>>>
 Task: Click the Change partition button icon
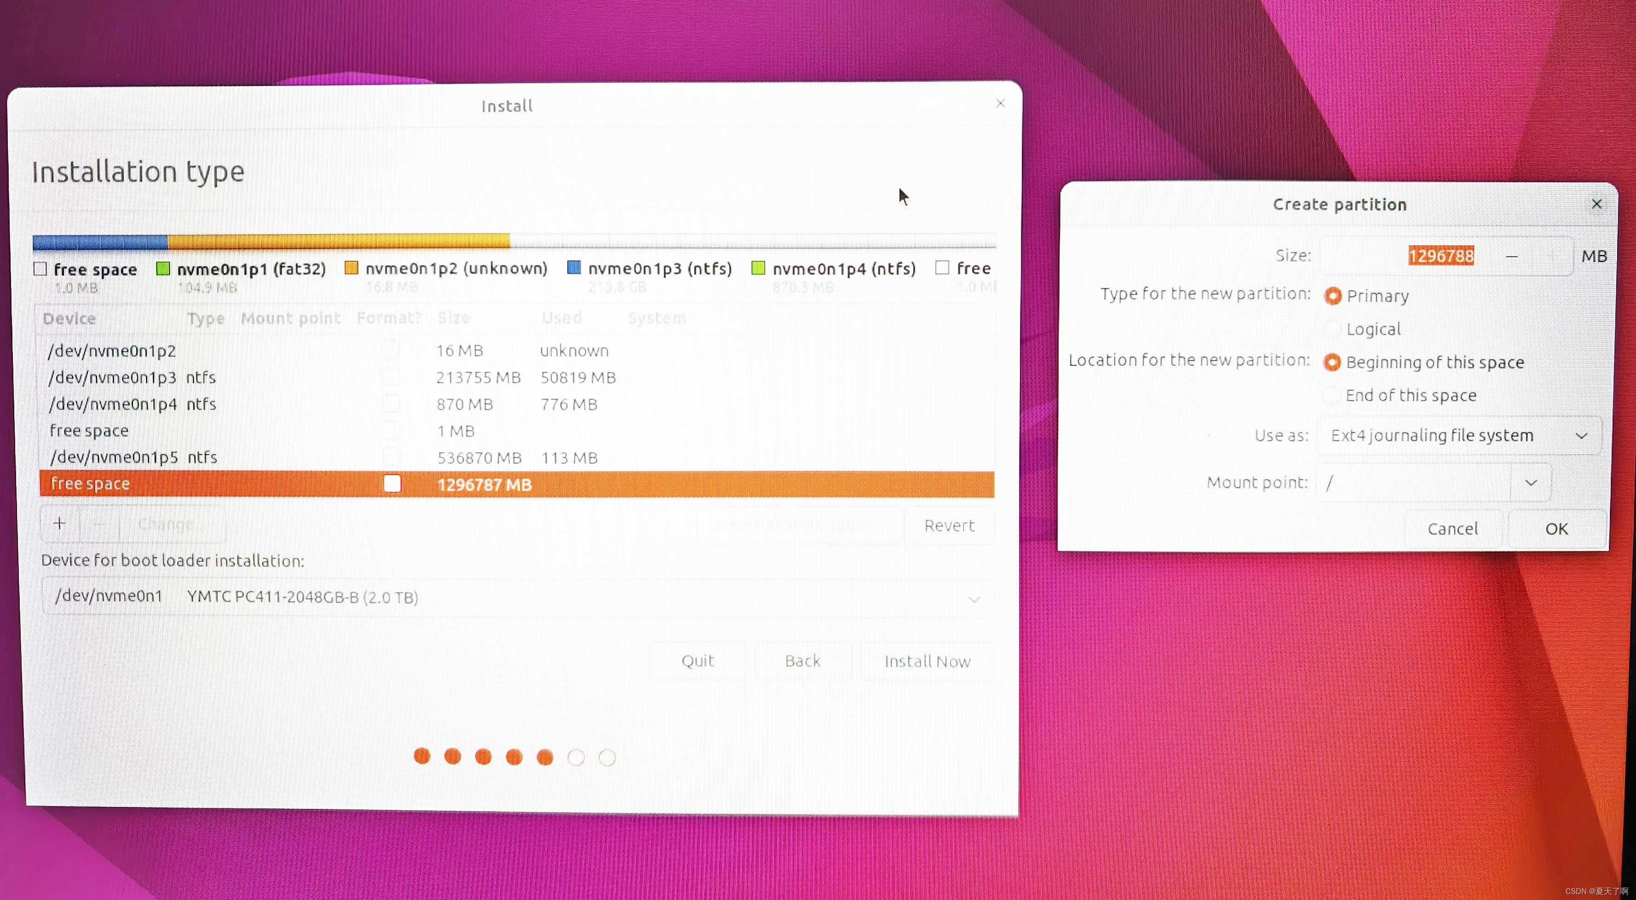point(166,523)
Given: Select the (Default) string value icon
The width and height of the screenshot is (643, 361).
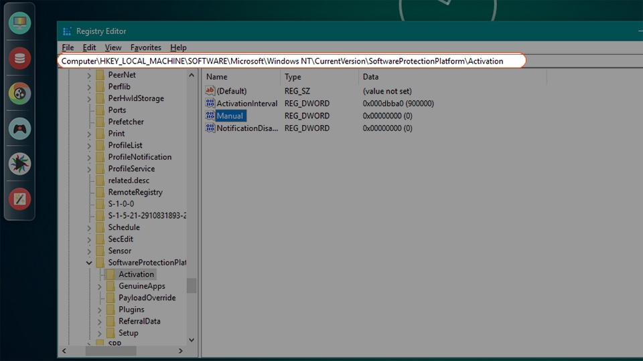Looking at the screenshot, I should coord(210,91).
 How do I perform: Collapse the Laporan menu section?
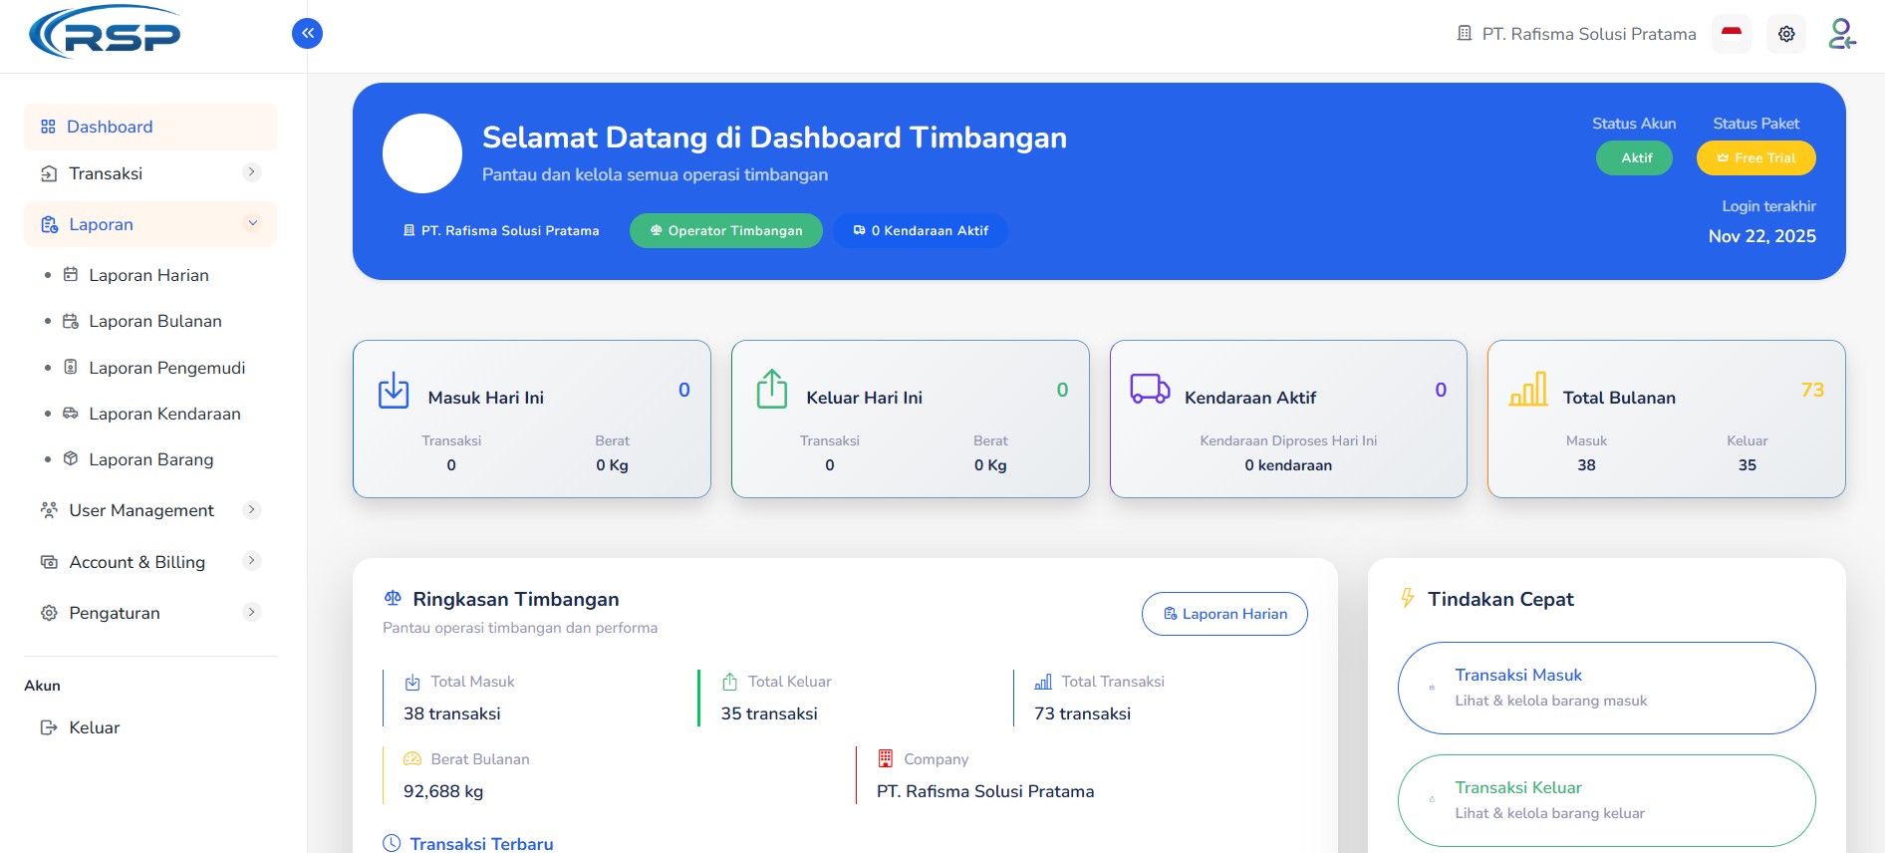(252, 224)
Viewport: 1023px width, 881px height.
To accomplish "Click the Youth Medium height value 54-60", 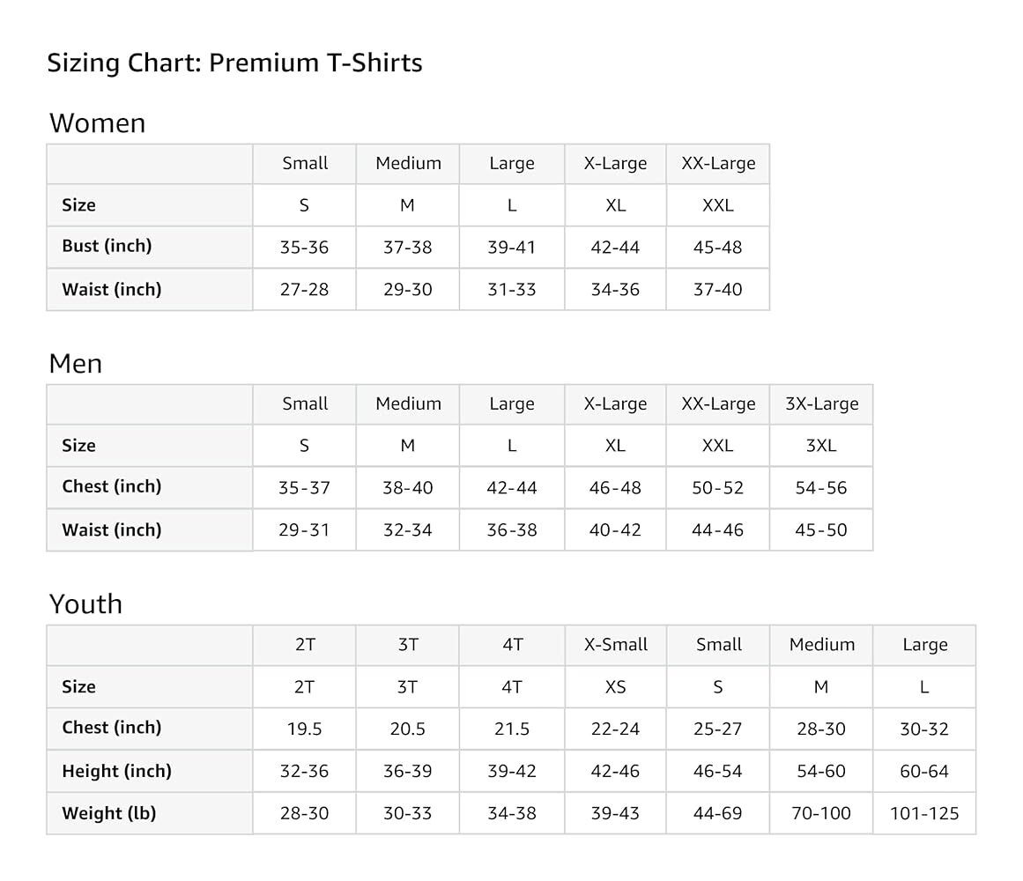I will click(821, 772).
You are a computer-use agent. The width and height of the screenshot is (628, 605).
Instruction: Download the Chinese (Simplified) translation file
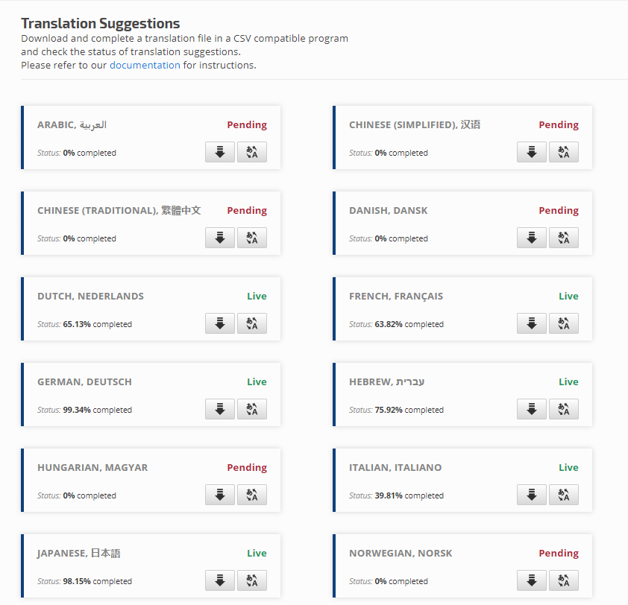(x=531, y=152)
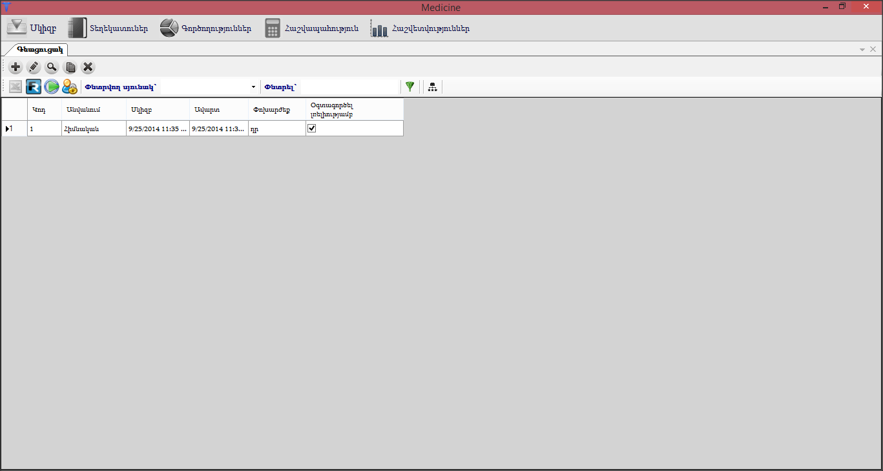Image resolution: width=883 pixels, height=471 pixels.
Task: Click the copy record icon
Action: click(x=70, y=67)
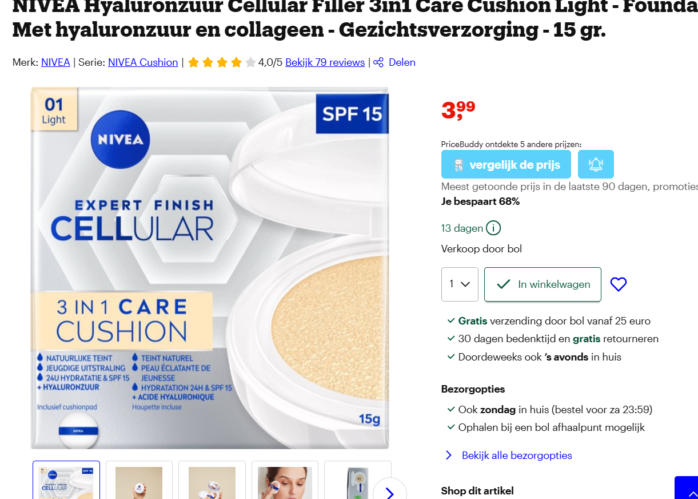This screenshot has width=698, height=499.
Task: Click the main NIVEA product image
Action: (210, 268)
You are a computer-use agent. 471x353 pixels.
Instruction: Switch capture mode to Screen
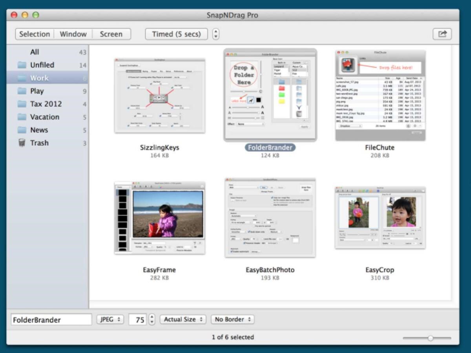pyautogui.click(x=111, y=34)
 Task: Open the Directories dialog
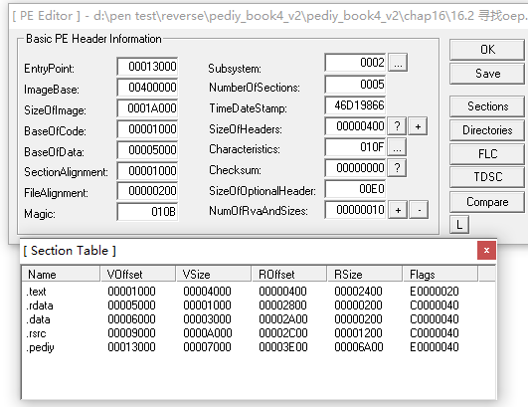[487, 130]
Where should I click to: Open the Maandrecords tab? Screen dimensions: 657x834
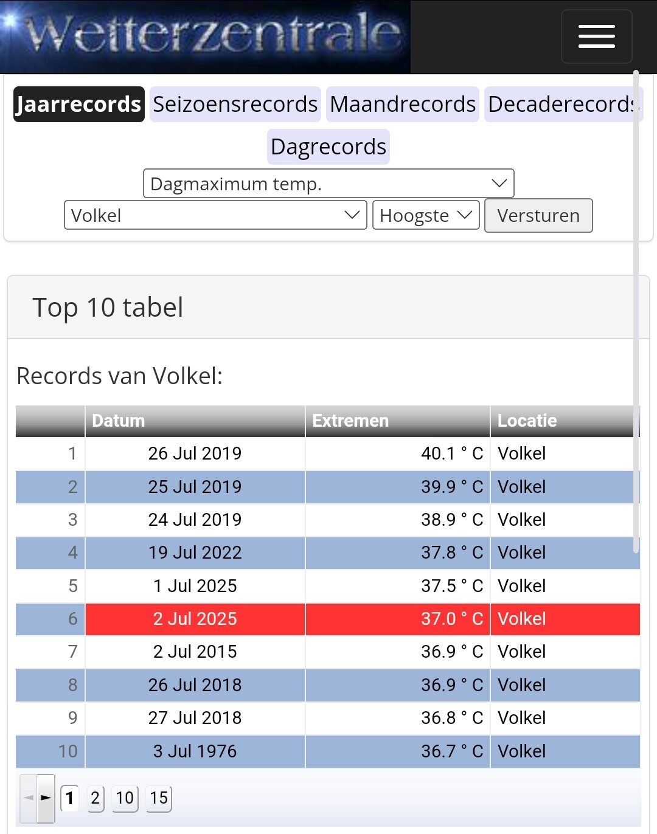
<<<
Copy out the records from the line with "You are a computer-use agent. The" through the end of the records, both included, and omit the pictures.

THE SOLUTION:
You are a computer-use agent. The width and height of the screenshot is (628, 605).
Instruction: Download the Chinese (Simplified) translation file
(x=531, y=152)
Image resolution: width=883 pixels, height=471 pixels.
Task: Click the copy record icon
Action: click(x=70, y=67)
This screenshot has width=698, height=499.
Task: Click the main NIVEA product image
Action: (210, 268)
You are a computer-use agent. 471x353 pixels.
Instruction: Switch capture mode to Screen
pyautogui.click(x=111, y=34)
 Task: Open the Directories dialog
[487, 130]
Where should I click to: Open the Maandrecords tab? Screen dimensions: 657x834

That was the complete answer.